Vimentin in Late Stages of Oral Cancer

Higher vimentin expression is notably associated with poor prognosis in advanced stages of OSCC. As a driver towards stemness-related signatures, increased vimentin levels are frequently observed in late-stage tumors and correlated with enhanced migratory and invasive capabilities. Additionally, TGFβ1-induced upregulation of vimentin further supports its role in driving EMT and cancer progression.

Vimentin in Angiogenesis

Vimentin contributes to angiogenesis by promoting endothelial tube formation and stabilizing cell-matrix adhesions. In OSCC, vimentin, along with VE-cadherin and CD44, plays a role in vasculogenic mimicry formation, enhancing metastatic potential. Elevated vimentin in angiopoietin 2-high OSCC cells is associated with increased migration, invasion, and angiogenesis, further linking vimentin to cancer progression.

Vimentin and Endothelial Tube Formation

Vimentin's role in endothelial tube formation is crucial for the development of new blood vessels, a process essential for tumor growth and metastasis. By stabilizing cell-matrix adhesions, vimentin facilitates the formation of vascular structures that supply nutrients and oxygen to the tumor, promoting its growth and survival.
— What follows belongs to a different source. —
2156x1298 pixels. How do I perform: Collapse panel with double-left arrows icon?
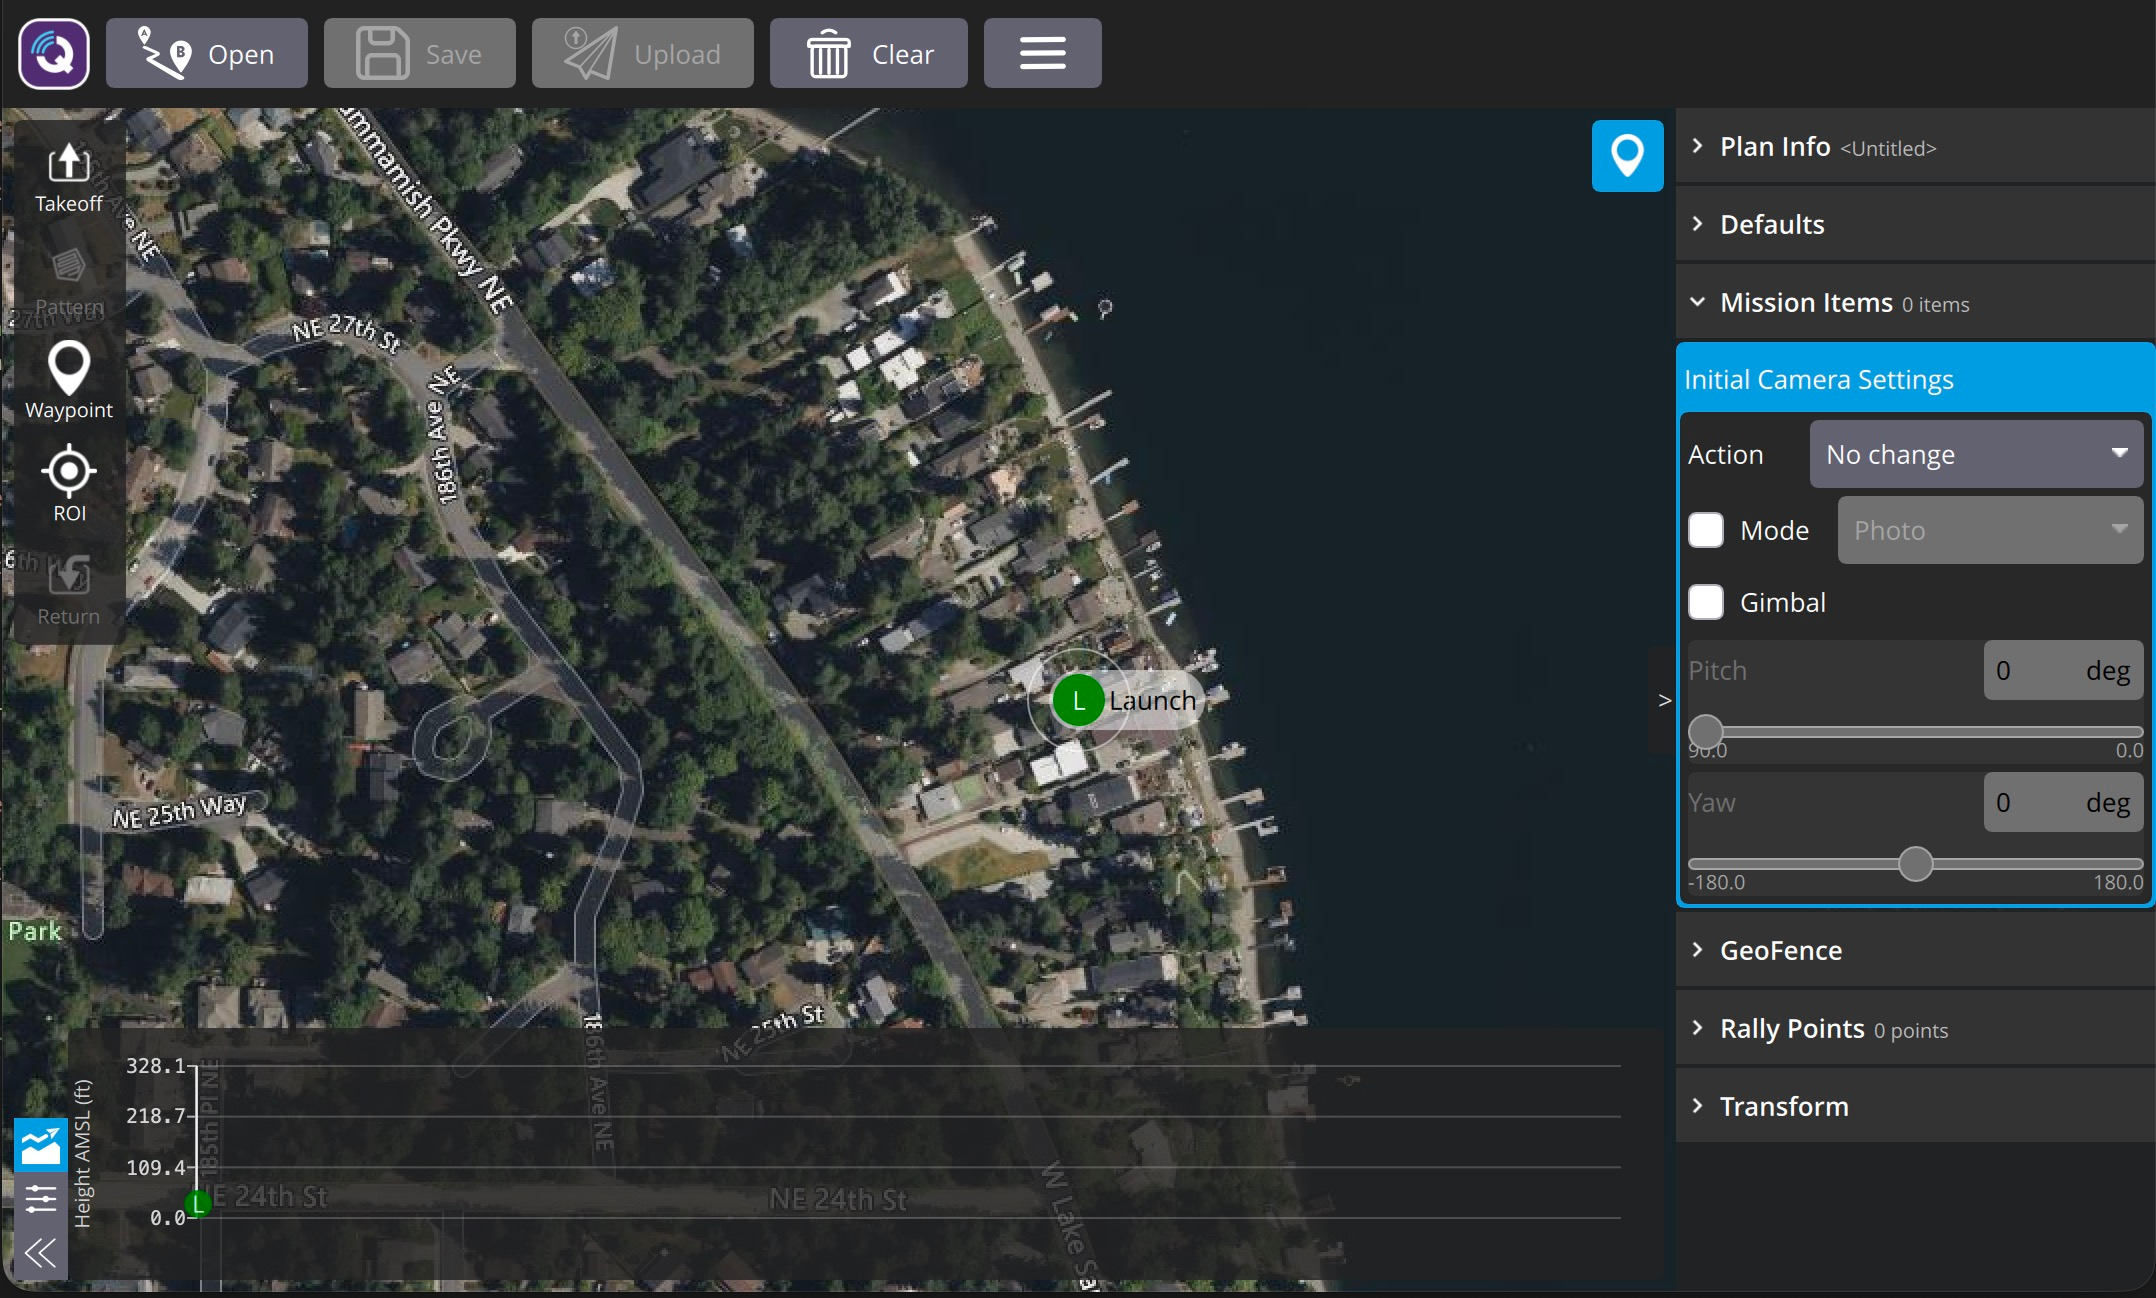(x=41, y=1253)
Vasculogenic Mimicry in OSCC

Vasculogenic mimicry, the formation of blood vessel-like structures by cancer cells, is a phenomenon observed in aggressive tumors, including OSCC. Vimentin's involvement in this process highlights its contribution to the enhanced metastatic potential of these cancers. Targeting vimentin could disrupt vasculogenic mimicry, potentially limiting tumor growth and spread.
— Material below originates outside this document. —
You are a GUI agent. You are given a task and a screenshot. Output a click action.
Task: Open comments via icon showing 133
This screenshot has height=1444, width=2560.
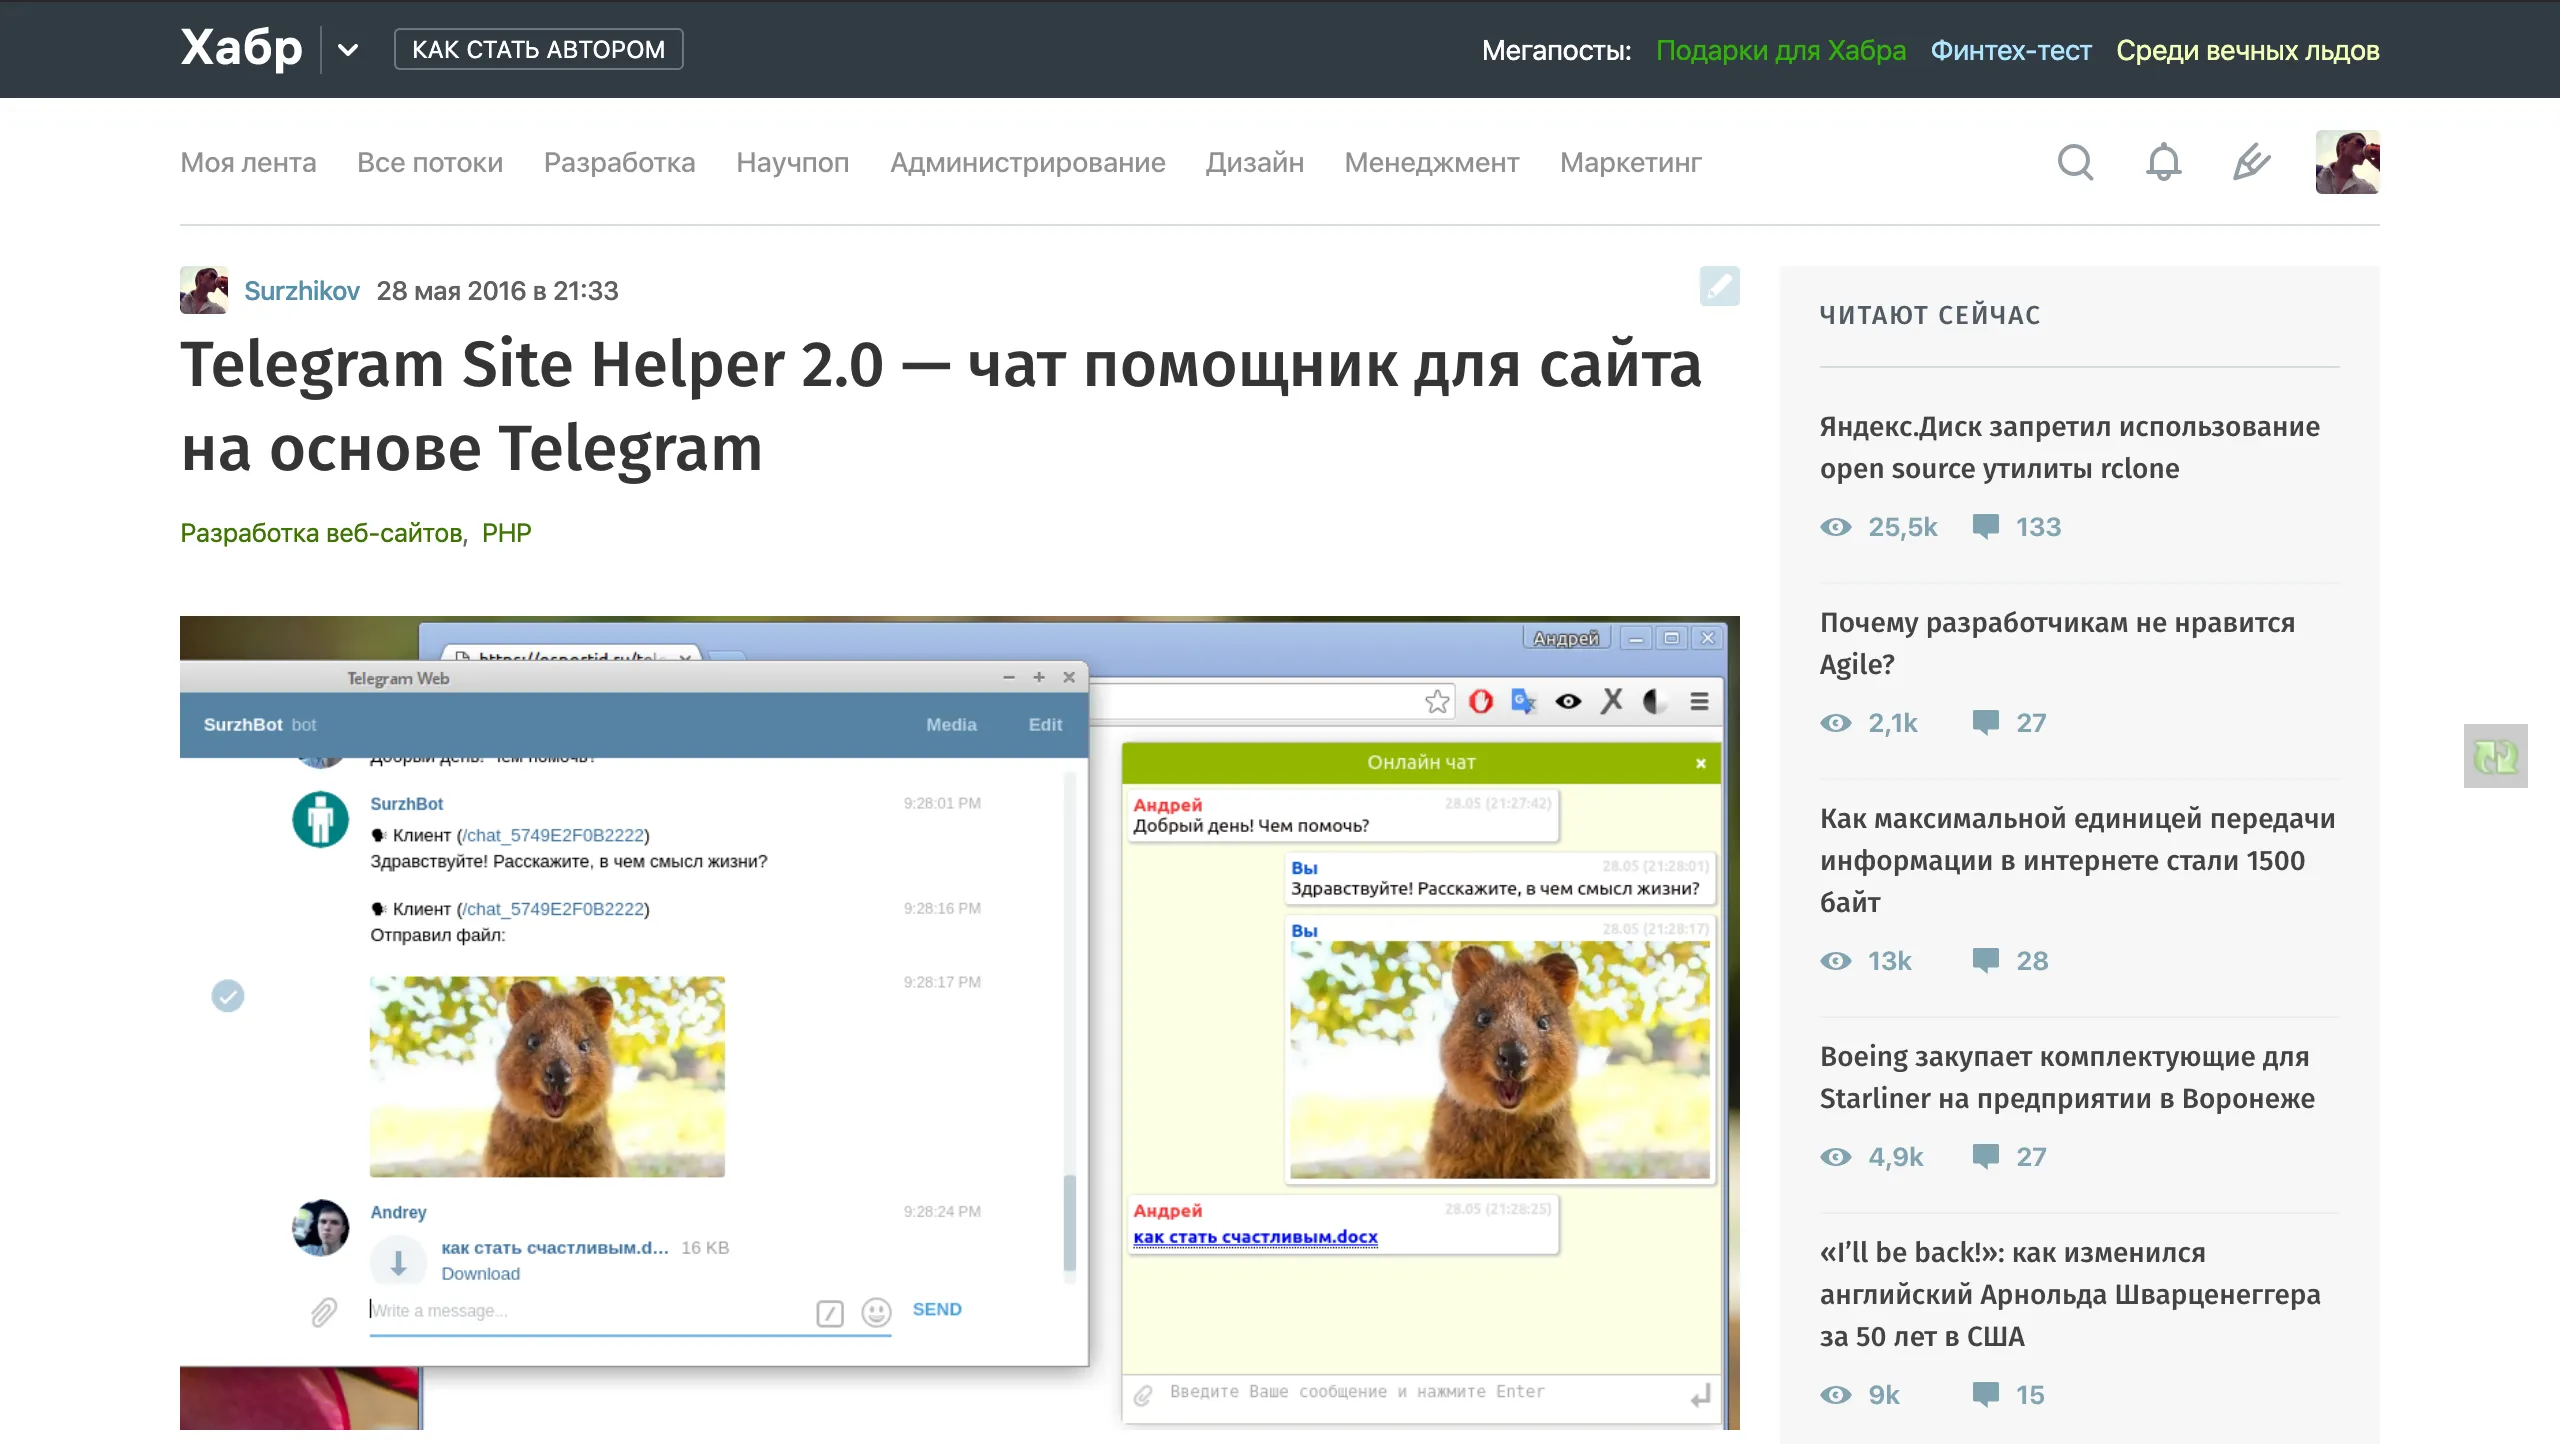coord(1988,527)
Vimentin in Recurrence and Therapy Resistance

Elevated vimentin expression is linked to poor prognosis, recurrence, distant metastasis, and lower disease-free survival in various cancers. In OSCC, vimentin expression at the invasive front correlates with local recurrence. Studies suggest that vimentin may predict advanced disease and therapy resistance, particularly in chemoradiotherapy-resistant OSCC. EMT drivers, cancer stem cell properties, and miRNA deregulation contribute to drug resistance, with vimentin playing a pivotal role.

Vimentin and Local Recurrence

The presence of vimentin at the invasive front of tumors is associated with an increased risk of local recurrence. This suggests that vimentin-expressing cells are more likely to survive initial treatments and contribute to tumor regrowth. Monitoring vimentin expression in resected tumor margins could provide insights into the likelihood of recurrence and inform post-surgical treatment strategies.
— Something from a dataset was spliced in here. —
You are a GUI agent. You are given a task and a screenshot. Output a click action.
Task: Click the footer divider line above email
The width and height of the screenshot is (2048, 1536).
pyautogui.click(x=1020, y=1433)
Vimentin and Therapy Resistance

Vimentin's role in therapy resistance is multifaceted, involving EMT, cancer stem cell properties, and miRNA deregulation. EMT-associated changes, driven by vimentin, contribute to resistance to conventional therapies, including chemotherapy and radiotherapy. Cancer stem cells, regulated in part by vimentin, are known for their ability to resist treatment and drive tumor recurrence. Additionally, miRNAs that target vimentin expression may influence therapy response, highlighting the need for integrated approaches to overcome resistance.

Conclusion

Vimentin has emerged as a promising prognostic biomarker in oral cancer, with its expression levels correlating with various aspects of cancer progression, metastasis, angiogenesis, recurrence, and therapy resistance. Understanding the regulatory mechanisms and functional roles of vimentin in oral cancer can provide insights into its potential as a therapeutic target. Future studies should focus on elucidating the precise mechanisms by which vimentin contributes to oral carcinogenesis and exploring its clinical applications in diagnosis, prognosis, and treatment.